▸ **MATERIAL SUPPLIED**
○ ○ ○ ○

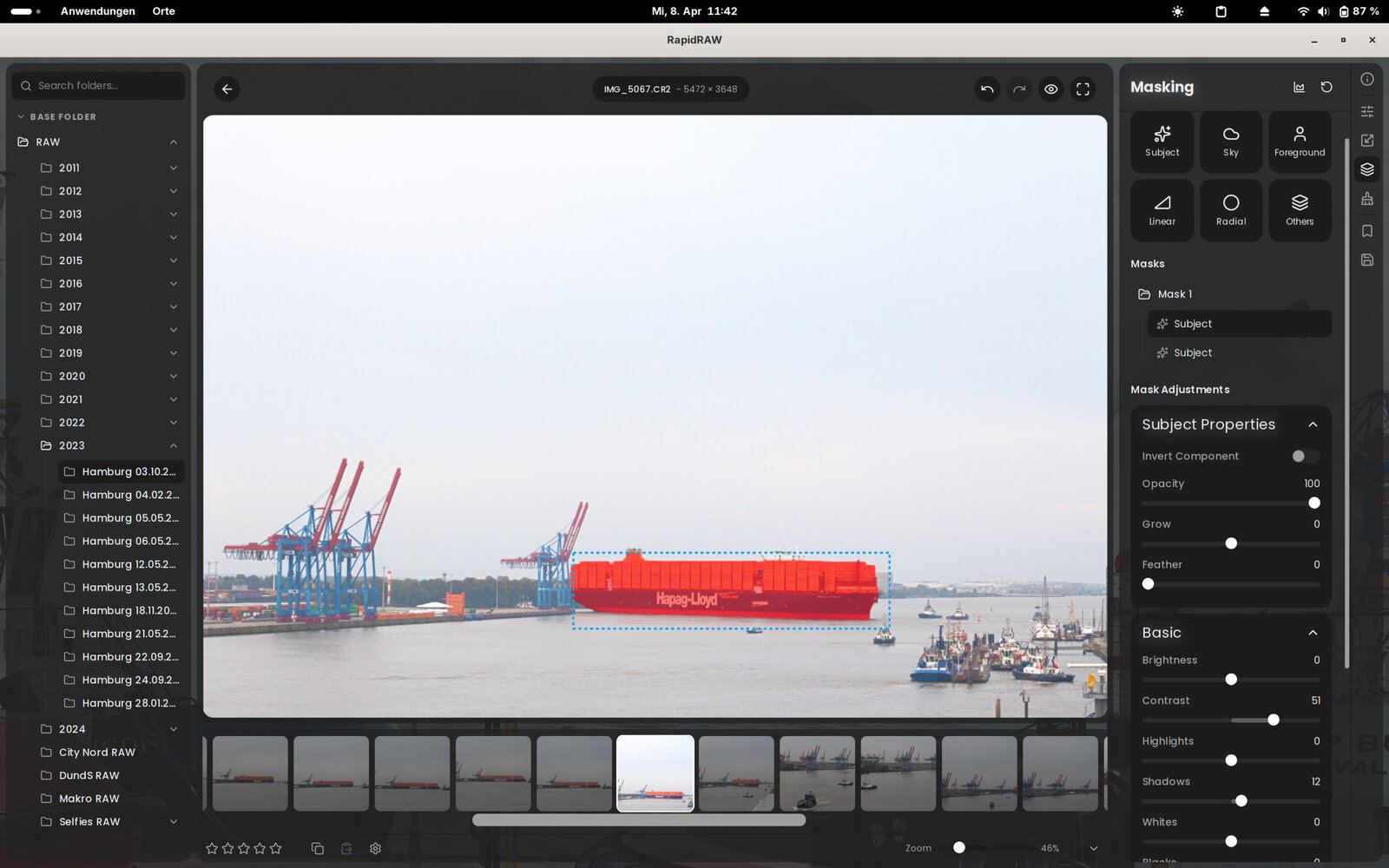Choose the Linear gradient mask
Screen dimensions: 1389x868
[x=1162, y=210]
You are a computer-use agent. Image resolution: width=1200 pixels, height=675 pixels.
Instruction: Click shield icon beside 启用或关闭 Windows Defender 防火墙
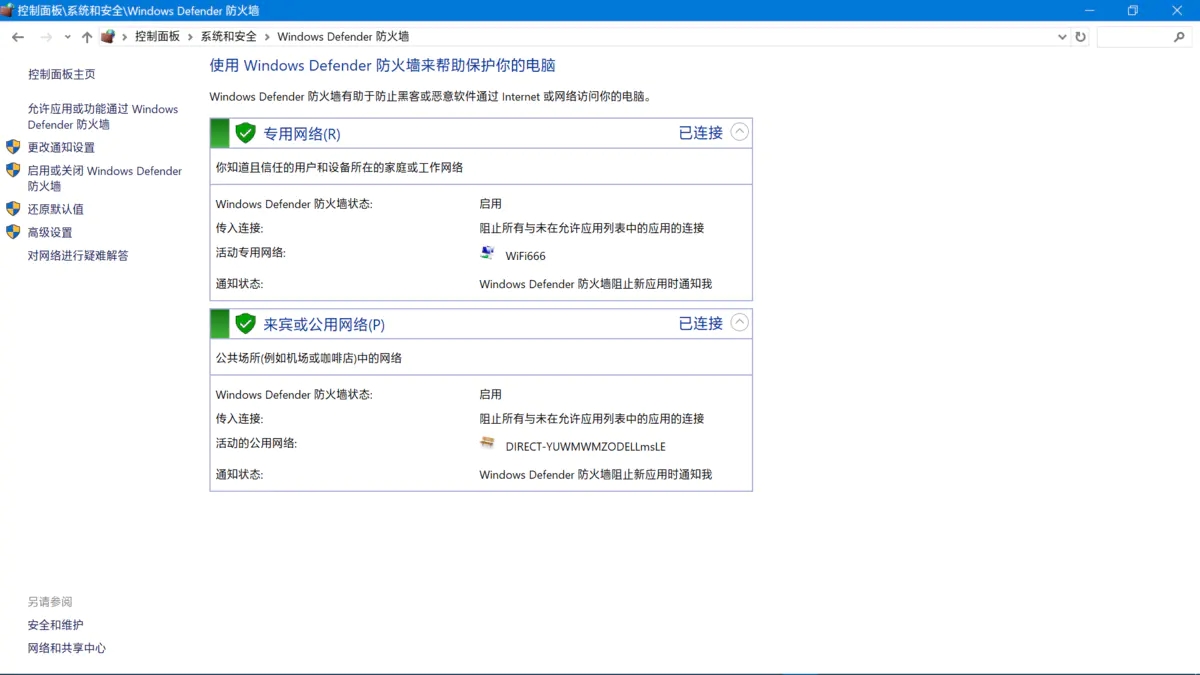click(x=14, y=170)
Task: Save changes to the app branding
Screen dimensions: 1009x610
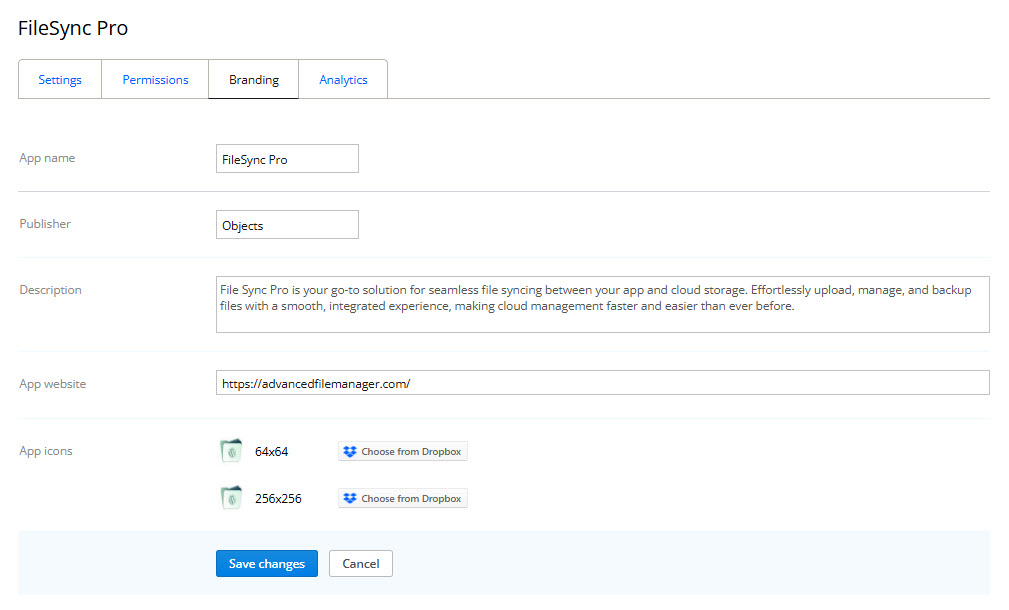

○ ○ ○ ○

▸ **WHAT TO DO**
Exactly the lines from the one holding "Task: Save changes to the app branding" through the last line of the entries must be set down, with nothing added and no pictures.

▸ **RESPONSE TO THE EXERCISE**
Task: Save changes to the app branding
Screen dimensions: 1009x610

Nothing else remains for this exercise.